Using nanotechnology that enabled mRNA-based COVID-19 vaccines, a new approach to gene therapy may improve how physicians treat inherited forms of blindness.

A collaborative team of researchers with Oregon Health & Science University and Oregon State University have developed an approach that uses lipid nanoparticles—tiny, lab-made balls of fat—to deliver strands of messenger ribonucleic acid, or mRNA, inside the eye. To treat blindness, the mRNA will be designed to create proteins that edit vision-harming gene mutations.

In a study published today in Science Advances, the team demonstrates how its lipid nanoparticle delivery system targets light-sensitive cells in the eye, called photoreceptors, in both mice and nonhuman primates. The system's nanoparticles are coated with a peptide that the researchers identified as being attracted to photoreceptors.

"Our peptide is like a zip code, and the lipid nanoparticles are similar to an envelope that sends gene therapy in the mail," explained the study's corresponding author, Gaurav Sahay, Ph.D., an associate professor in the OSU College of Pharmacy who also has a joint research appointment at the OHSU Casey Eye Institute. "The peptide ensures mRNA is precisely delivered to photoreceptors—cells that we haven't been able to target with lipid nanoparticles until now."

"More than 250 genetic mutations have been linked to inherited retinal diseases, but only one has an approved gene therapy," added study co-author Renee Ryals, Ph.D., an assistant professor of ophthalmology in the OHSU School of Medicine and a scientist at the OHSU Casey Eye Institute. "Improving the technologies used for gene therapy can provide more treatment options to prevent blindness. Our study's findings show that lipid nanoparticles could help us do just that."

In 2017, the Food and Drug Administration approved the first gene therapy to treat an inherited form of blindness. Many patients have experienced improved vision and have been spared blindness after receiving the therapy, which is sold under the brand name Luxturna. It uses a modified version of the adeno-associated virus, or AAV, to deliver gene-revising molecules.

Today's gene therapies largely rely on AAV, but it has some limitations. The virus is relatively small and can't physically contain gene-editing machinery for some complex mutations. And AAV-based gene therapy can only deliver DNA, which results in the continual creation of gene-editing molecules that may lead to unintended genetic edits.

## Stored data
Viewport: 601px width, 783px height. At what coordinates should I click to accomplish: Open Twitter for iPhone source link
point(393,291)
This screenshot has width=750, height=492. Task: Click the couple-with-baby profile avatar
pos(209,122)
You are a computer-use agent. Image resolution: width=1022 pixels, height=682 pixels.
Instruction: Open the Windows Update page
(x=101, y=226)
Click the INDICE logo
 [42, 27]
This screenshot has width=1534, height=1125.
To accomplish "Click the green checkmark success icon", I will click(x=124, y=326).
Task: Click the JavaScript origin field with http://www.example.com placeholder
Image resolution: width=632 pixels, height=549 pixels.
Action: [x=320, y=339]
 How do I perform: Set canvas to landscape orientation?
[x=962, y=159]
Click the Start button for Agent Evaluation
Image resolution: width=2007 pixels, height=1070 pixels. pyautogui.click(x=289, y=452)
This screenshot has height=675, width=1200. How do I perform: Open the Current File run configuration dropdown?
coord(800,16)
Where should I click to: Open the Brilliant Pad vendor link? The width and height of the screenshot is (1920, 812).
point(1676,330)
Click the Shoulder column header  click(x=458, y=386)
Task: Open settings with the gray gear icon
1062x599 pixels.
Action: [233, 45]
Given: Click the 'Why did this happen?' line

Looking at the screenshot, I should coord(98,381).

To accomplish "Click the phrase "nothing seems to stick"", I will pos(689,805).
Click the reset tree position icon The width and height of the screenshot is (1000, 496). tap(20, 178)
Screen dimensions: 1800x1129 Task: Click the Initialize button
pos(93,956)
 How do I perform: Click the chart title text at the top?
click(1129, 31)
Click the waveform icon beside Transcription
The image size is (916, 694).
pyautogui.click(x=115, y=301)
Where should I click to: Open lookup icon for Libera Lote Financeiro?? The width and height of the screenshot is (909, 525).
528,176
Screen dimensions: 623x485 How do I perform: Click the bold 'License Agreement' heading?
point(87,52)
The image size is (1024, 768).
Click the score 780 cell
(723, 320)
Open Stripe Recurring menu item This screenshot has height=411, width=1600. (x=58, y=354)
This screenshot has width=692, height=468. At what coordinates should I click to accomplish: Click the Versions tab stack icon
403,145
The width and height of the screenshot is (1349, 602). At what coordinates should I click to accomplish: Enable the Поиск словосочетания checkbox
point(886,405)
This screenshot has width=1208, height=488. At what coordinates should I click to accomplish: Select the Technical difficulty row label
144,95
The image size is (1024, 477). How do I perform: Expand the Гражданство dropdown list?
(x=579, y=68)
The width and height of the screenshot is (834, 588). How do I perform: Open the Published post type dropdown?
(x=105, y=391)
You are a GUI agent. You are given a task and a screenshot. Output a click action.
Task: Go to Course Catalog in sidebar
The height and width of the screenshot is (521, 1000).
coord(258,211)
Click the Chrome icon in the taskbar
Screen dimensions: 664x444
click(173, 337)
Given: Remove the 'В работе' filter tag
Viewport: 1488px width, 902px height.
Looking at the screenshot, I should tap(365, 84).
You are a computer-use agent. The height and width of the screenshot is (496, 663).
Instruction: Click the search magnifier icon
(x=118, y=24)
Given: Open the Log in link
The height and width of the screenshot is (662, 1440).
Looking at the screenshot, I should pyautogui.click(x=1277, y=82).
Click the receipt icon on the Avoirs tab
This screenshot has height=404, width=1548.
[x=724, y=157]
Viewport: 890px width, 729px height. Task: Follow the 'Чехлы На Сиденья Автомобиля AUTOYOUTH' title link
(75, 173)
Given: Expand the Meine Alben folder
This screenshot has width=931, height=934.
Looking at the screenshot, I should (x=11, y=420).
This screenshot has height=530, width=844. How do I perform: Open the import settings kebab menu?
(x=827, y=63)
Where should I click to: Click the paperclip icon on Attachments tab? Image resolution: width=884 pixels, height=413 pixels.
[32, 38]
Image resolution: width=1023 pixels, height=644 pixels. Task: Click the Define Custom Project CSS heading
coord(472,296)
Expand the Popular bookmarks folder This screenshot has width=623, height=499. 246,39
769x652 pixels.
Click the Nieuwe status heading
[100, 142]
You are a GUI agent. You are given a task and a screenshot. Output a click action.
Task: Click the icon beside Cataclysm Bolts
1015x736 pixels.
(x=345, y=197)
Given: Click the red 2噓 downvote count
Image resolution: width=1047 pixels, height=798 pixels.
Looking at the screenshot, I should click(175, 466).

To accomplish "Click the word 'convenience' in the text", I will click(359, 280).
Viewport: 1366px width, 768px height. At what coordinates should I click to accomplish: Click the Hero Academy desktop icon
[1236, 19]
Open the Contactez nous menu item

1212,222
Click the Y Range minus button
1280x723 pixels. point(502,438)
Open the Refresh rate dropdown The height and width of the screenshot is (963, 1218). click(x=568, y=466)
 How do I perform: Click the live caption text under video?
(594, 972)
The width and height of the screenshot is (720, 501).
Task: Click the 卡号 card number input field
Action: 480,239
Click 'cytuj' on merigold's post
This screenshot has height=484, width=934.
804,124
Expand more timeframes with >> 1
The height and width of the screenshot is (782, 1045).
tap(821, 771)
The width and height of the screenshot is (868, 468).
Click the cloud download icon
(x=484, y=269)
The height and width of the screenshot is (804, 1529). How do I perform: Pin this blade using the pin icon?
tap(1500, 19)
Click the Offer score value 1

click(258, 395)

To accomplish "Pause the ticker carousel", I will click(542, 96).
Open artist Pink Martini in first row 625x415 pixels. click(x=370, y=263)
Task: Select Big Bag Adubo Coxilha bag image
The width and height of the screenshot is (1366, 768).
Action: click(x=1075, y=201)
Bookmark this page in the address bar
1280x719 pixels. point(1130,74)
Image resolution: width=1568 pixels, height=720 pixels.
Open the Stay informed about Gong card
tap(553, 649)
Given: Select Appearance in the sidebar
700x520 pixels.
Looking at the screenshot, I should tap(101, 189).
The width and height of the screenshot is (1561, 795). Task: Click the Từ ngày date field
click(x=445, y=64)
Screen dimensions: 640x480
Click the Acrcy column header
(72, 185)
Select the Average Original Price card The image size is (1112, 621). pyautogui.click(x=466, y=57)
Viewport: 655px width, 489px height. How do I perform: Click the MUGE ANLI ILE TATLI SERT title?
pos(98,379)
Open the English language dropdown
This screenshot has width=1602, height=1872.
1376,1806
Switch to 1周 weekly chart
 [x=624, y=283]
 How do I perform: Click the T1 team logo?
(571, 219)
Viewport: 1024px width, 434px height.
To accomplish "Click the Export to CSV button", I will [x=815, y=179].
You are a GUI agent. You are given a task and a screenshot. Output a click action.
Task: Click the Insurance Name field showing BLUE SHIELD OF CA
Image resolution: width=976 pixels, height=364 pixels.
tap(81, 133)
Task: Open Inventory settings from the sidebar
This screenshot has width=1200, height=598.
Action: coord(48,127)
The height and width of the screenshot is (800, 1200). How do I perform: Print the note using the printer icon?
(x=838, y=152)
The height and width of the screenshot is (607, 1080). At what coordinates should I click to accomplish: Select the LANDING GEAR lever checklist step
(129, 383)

## Required action 1
For the gene therapy passage, decide whether each statement agrees with it: (a) the nanoparticles are coated with a peptide attracted to photoreceptors; (b) the first gene therapy for an inherited form of blindness was approved in 2019; (c) AAV-based gene therapy can deliver both DNA and mRNA. Give yes or no for each, with the deciding words quoted from the passage.
## Required action 2
Pick up the gene therapy passage after its final sentence and carry it forward.

## Result 1
(a) Yes: "The system's nanoparticles are coated with a peptide that the researchers identified as being attracted to photoreceptors."
(b) No: "In 2017, the Food and Drug Administration approved the first gene therapy to treat an inherited form of blindness."
(c) No: "AAV-based gene therapy can only deliver DNA"

## Result 2
Lipid nanoparticles are a promising alternative because they don't have size constraints like AAV. Additionally, lipid nanoparticles can deliver mRNA, which only keeps gene-editing machinery active for a short period of time, so could prevent off-target edits. The potential of lipid nanoparticles was further proved by the success of mRNA-based COVID-19 vaccines, which also use lipid nanoparticles to deliver mRNA. They also were the first vaccines to be authorized for COVID-19 in the United States, thanks to the speed and volume at which they can be manufactured.

In this study, Sahay, Ryals and colleagues demonstrated that a peptide-covered lipid nanoparticle shell can be directed toward photoreceptor cells in the retina, tissue in the back of the eye that enables sight. As a first proof of concept, mRNA with instructions to make green fluorescent protein was placed inside nanoparticles.

After injecting this nanoparticle-based gene therapy model into the eyes of mice and nonhuman primates, the research team used a variety of imaging techniques to examine the treated eyes. The animals' retinal tissue glowed green, illustrating that the lipid nanoparticle shell reached photoreceptors and that the mRNA it delivered successfully entered the retina and created green fluorescent protein. This research marks the first time that lipid nanoparticles are known to have targeted photoreceptors in a nonhuman primate.

The scientists are currently working on follow-up research to quantify how much of the green fluorescent protein is expressed in animal retinal models. They're also working to develop a therapy with mRNA that carries the code for gene-editing molecules.

Sahay and Ryals will continue developing their nanoparticle gene therapy delivery system with the support of a new, $3.1-million grant from the National Eye Institute of the National Institutes of Health.